[PATCH 3.4 14/24] sched/nohz: Fix rq->cpu_load[] calculations

stable.vger.kernel.org archive mirror
 help / color / mirror / Atom feed

From: Greg Kroah-Hartman <gregkh@linuxfoundation.org>
To: linux-kernel@vger.kernel.org
Cc: Greg Kroah-Hartman <gregkh@linuxfoundation.org>,
	stable@vger.kernel.org, Peter Zijlstra <a.p.zijlstra@chello.nl>,
	pjt@google.com, Venkatesh Pallipadi <venki@google.com>,
	Ingo Molnar <mingo@kernel.org>, Li Zefan <lizefan@huawei.com>
Subject: [PATCH 3.4 14/24] sched/nohz: Fix rq->cpu_load[] calculations
Date: Tue, 18 Feb 2014 14:47:01 -0800	[thread overview]
Message-ID: <20140218224550.629528065@linuxfoundation.org> (raw)
In-Reply-To: <20140218224550.221535225@linuxfoundation.org>

3.4-stable review patch.  If anyone has any objections, please let me know.

------------------

From: Peter Zijlstra <a.p.zijlstra@chello.nl>

commit 556061b00c9f2fd6a5524b6bde823ef12f299ecf upstream.

While investigating why the load-balancer did funny I found that the
rq->cpu_load[] tables were completely screwy.. a bit more digging
revealed that the updates that got through were missing ticks followed
by a catchup of 2 ticks.

The catchup assumes the cpu was idle during that time (since only nohz
can cause missed ticks and the machine is idle etc..) this means that
esp. the higher indices were significantly lower than they ought to
be.

The reason for this is that its not correct to compare against jiffies
on every jiffy on any other cpu than the cpu that updates jiffies.

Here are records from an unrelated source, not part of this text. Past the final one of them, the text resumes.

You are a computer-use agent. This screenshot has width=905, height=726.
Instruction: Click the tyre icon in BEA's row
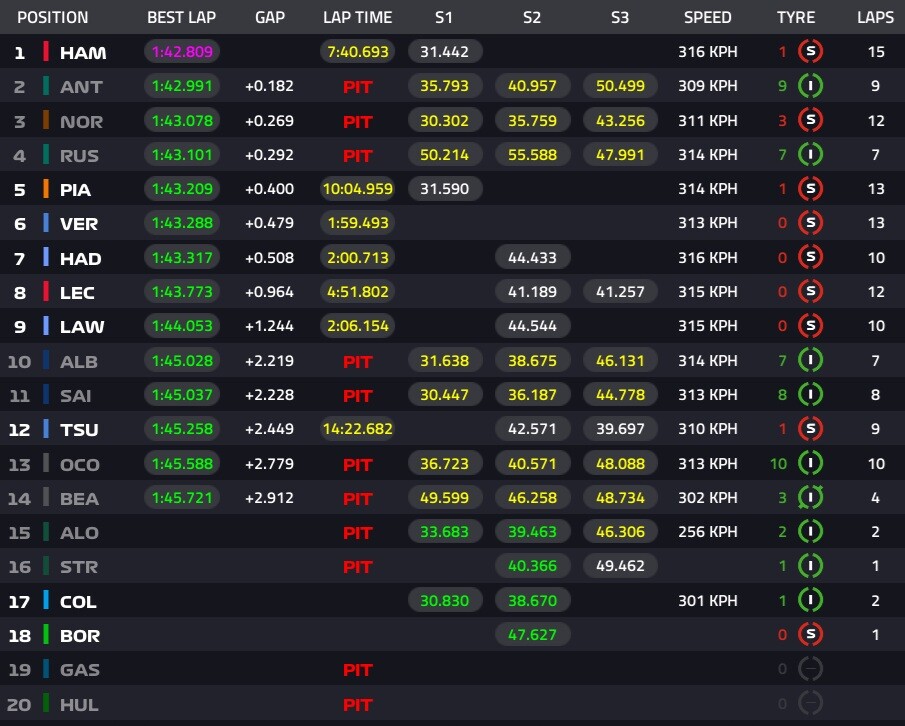pos(810,498)
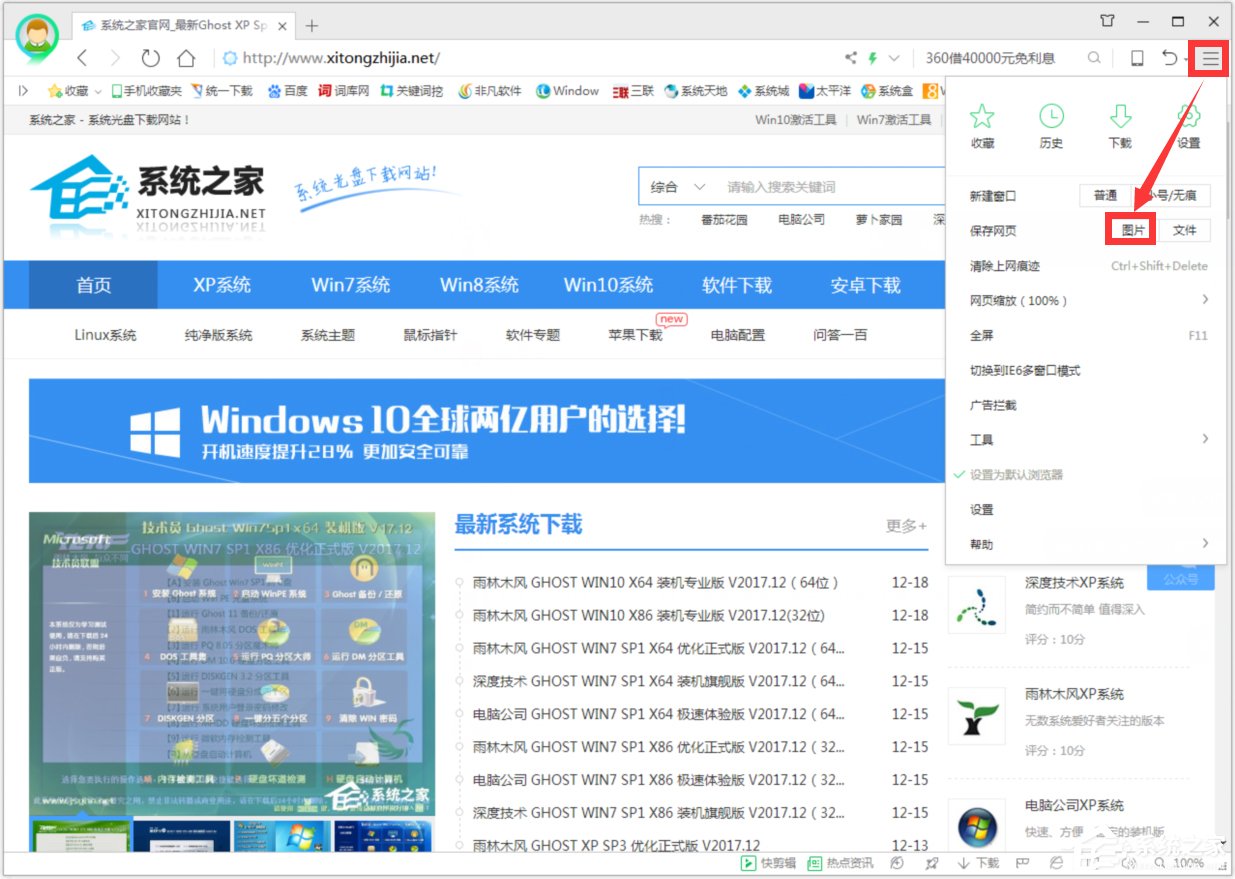Click the mute speaker icon in the status bar
This screenshot has height=879, width=1235.
[1130, 862]
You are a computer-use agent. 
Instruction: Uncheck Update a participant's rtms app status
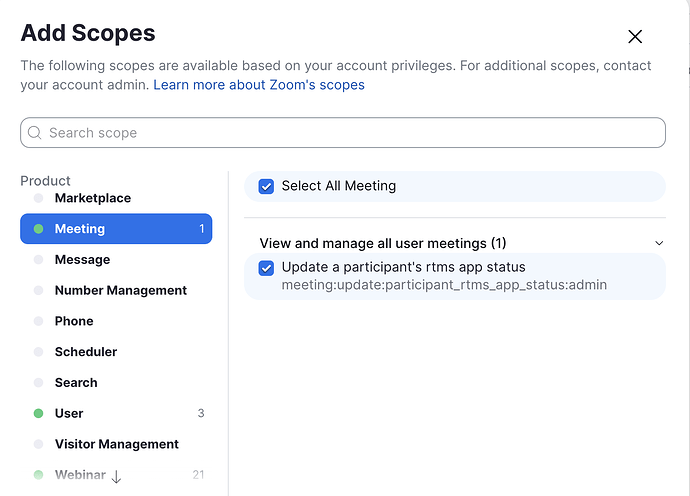[x=266, y=268]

This patch cludges around it by only doing the catch-up stuff from
nohz_idle_balance() and doing the regular stuff unconditionally from
the tick.

Signed-off-by: Peter Zijlstra <a.p.zijlstra@chello.nl>
Cc: pjt@google.com
Cc: Venkatesh Pallipadi <venki@google.com>
Link: http://lkml.kernel.org/n/tip-tp4kj18xdd5aj4vvj0qg55s2@git.kernel.org
Signed-off-by: Ingo Molnar <mingo@kernel.org>
Cc: Li Zefan <lizefan@huawei.com>
Signed-off-by: Greg Kroah-Hartman <gregkh@linuxfoundation.org>

---
 kernel/sched/core.c  |   53 +++++++++++++++++++++++++++++++++++++--------------
 kernel/sched/fair.c  |    2 -
 kernel/sched/sched.h |    2 -
 3 files changed, 41 insertions(+), 16 deletions(-)

--- a/kernel/sched/core.c
+++ b/kernel/sched/core.c
@@ -692,8 +692,6 @@ int tg_nop(struct task_group *tg, void *
 }
 #endif
 
-void update_cpu_load(struct rq *this_rq);
-
 static void set_load_weight(struct task_struct *p)
 {
 	int prio = p->static_prio - MAX_RT_PRIO;
@@ -2620,22 +2618,13 @@ decay_load_missed(unsigned long load, un
  * scheduler tick (TICK_NSEC). With tickless idle this will not be called
  * every tick. We fix it up based on jiffies.
  */
-void update_cpu_load(struct rq *this_rq)
+static void __update_cpu_load(struct rq *this_rq, unsigned long this_load,
+			      unsigned long pending_updates)
 {
-	unsigned long this_load = this_rq->load.weight;
-	unsigned long curr_jiffies = jiffies;
-	unsigned long pending_updates;
 	int i, scale;
 
 	this_rq->nr_load_updates++;
 
-	/* Avoid repeated calls on same jiffy, when moving in and out of idle */
-	if (curr_jiffies == this_rq->last_load_update_tick)
-		return;
-
-	pending_updates = curr_jiffies - this_rq->last_load_update_tick;
-	this_rq->last_load_update_tick = curr_jiffies;
-
 	/* Update our load: */
 	this_rq->cpu_load[0] = this_load; /* Fasttrack for idx 0 */
 	for (i = 1, scale = 2; i < CPU_LOAD_IDX_MAX; i++, scale += scale) {
@@ -2660,9 +2649,45 @@ void update_cpu_load(struct rq *this_rq)
 	sched_avg_update(this_rq);
 }
 
+/*
+ * Called from nohz_idle_balance() to update the load ratings before doing the
+ * idle balance.
+ */
+void update_idle_cpu_load(struct rq *this_rq)
+{
+	unsigned long curr_jiffies = jiffies;
+	unsigned long load = this_rq->load.weight;
+	unsigned long pending_updates;
+
+	/*
+	 * Bloody broken means of dealing with nohz, but better than nothing..
+	 * jiffies is updated by one cpu, another cpu can drift wrt the jiffy
+	 * update and see 0 difference the one time and 2 the next, even though
+	 * we ticked at roughtly the same rate.
+	 *
+	 * Hence we only use this from nohz_idle_balance() and skip this
+	 * nonsense when called from the scheduler_tick() since that's
+	 * guaranteed a stable rate.
+	 */
+	if (load || curr_jiffies == this_rq->last_load_update_tick)
+		return;
+
+	pending_updates = curr_jiffies - this_rq->last_load_update_tick;
+	this_rq->last_load_update_tick = curr_jiffies;
+
+	__update_cpu_load(this_rq, load, pending_updates);
+}
+
+/*
+ * Called from scheduler_tick()
+ */
 static void update_cpu_load_active(struct rq *this_rq)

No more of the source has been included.